I am going to assume that most of you taking the time to read this newsletter are aware of the four big Pharma companies competing to be the first to offer a drug that may lessen, or even prevent, migraines for the more than 36 million Americans affected by this debilitating neurological illness.
A quick review: Alder Biopharmaceuticals, Eli Lilly, Amgen, and Teva Pharmaceutical have all developed migraine drugs that have either completed or are currently undergoing Phase 3 clinical trials. The drugs contain compounds that block a protein in the central nervous system called calcitonin gene-related peptide (CGRP) that is believed to cause the relentless headaches. One positive trait of these drugs is that they can be taken by patients who cannot take triptans because of cardio vascular issues. So here we have a potential new treatment for millions of sufferers, however it comes with a cost.
The costs that are associated with research and development (R & D) of drugs are often quite extensive. CGRP antibody drugs are no exception. Millions of dollars and untold hours of R & D have been heavily invested in these products. The reason the FDA allows nearly twenty years of an initial brand name release before generic options can be made available is to allow the patent holder to profit from return on investment (ROI), exclusively. This is how CGRP antibody developers will recapture a considerable portion of the costs that went into initial research and development.
Let’s switch to a different model of how we get our medication – one that targets the “Supply Chain”. You, me, the customer, the patient – we can be thought of as one terminus of the supply chain. A growing number of people believe that that a significant containment of healthcare costs can be found in a vigorous application of Supply Chain Management (SCM). SCM may not cover all of the R & D costs, but certain applications of it have proven to demonstrate significant savings. This can be one part of a savings algorithm that must be reconciled in order to treat more than just a privileged few.
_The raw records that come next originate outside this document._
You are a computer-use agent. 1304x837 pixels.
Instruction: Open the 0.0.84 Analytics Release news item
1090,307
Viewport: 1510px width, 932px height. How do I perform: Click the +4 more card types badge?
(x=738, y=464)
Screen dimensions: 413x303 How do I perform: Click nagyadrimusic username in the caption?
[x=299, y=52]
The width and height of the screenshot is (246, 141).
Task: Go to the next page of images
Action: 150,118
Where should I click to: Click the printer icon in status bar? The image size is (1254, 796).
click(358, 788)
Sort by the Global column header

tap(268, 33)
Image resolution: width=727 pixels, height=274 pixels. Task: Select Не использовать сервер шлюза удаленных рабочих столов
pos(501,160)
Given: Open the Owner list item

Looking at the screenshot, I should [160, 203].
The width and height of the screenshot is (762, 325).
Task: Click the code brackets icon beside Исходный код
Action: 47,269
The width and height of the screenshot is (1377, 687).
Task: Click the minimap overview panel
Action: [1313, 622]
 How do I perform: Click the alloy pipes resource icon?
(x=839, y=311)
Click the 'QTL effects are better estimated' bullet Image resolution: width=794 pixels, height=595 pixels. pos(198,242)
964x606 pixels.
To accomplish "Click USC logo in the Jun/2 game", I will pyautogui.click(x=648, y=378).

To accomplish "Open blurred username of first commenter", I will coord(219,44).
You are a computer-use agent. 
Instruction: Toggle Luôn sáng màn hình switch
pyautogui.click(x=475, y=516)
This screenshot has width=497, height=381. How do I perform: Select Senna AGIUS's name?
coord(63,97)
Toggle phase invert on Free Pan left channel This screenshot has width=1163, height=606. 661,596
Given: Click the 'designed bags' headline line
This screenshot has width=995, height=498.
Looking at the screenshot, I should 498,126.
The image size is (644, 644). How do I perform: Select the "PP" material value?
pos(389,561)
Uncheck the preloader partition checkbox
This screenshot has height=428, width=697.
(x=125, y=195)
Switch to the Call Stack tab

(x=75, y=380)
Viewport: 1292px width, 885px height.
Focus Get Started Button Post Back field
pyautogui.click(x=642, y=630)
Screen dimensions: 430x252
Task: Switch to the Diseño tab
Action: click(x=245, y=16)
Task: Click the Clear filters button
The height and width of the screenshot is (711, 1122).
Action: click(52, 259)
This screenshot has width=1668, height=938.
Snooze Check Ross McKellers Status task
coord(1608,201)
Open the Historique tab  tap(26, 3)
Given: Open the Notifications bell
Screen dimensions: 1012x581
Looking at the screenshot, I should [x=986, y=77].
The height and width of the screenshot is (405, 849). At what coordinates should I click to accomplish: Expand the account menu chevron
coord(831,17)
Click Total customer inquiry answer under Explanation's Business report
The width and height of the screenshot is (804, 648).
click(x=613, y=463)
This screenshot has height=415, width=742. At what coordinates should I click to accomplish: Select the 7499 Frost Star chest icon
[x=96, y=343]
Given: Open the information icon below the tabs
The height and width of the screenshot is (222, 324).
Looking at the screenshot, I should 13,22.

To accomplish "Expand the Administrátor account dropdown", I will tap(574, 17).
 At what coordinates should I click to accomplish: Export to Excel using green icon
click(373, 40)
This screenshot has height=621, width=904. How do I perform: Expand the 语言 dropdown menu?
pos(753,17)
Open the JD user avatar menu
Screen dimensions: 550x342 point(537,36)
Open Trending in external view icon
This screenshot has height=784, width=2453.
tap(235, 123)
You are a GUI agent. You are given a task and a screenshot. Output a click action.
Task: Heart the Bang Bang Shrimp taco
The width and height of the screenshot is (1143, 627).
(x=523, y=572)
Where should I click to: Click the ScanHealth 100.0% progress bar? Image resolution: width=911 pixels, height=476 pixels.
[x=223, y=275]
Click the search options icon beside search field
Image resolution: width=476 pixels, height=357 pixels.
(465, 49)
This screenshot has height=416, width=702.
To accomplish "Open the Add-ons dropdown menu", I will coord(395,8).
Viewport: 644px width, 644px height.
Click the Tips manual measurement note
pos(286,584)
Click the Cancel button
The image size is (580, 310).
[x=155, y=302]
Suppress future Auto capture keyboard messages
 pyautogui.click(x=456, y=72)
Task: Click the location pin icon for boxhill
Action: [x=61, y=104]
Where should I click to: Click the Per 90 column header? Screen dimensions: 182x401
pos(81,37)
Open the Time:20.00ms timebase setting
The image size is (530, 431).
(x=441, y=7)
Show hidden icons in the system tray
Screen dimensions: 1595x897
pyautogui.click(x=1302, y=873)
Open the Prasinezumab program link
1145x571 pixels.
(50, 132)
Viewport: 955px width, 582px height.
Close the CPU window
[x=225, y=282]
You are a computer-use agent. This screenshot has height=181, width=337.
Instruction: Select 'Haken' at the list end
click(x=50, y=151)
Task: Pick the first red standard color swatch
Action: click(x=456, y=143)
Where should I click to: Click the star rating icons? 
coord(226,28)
Perhaps we should expand our definition of ROI. In its most simplistic, and possibly incorrect sense, it can mean the profit enjoyed from the sale of a brand name drug. Perhaps it is time to move beyond the DuPont performance measure that dates to the 1920s. Volume metrics such as 36M potential patients and productivity measures that all serve to strengthen our economy, may play a role. Migraine losses that number in the tens of billions between healthcare costs and productivity could positively impact the medication price. A model could be devised that takes all of these variables into account and provides much needed medication, and price relief, to those who most need it.
As it stands, the initial price talk of $8,000 to $20,000 per year to treat 36,000,000 migraine sufferers in the USA is difficult to justify.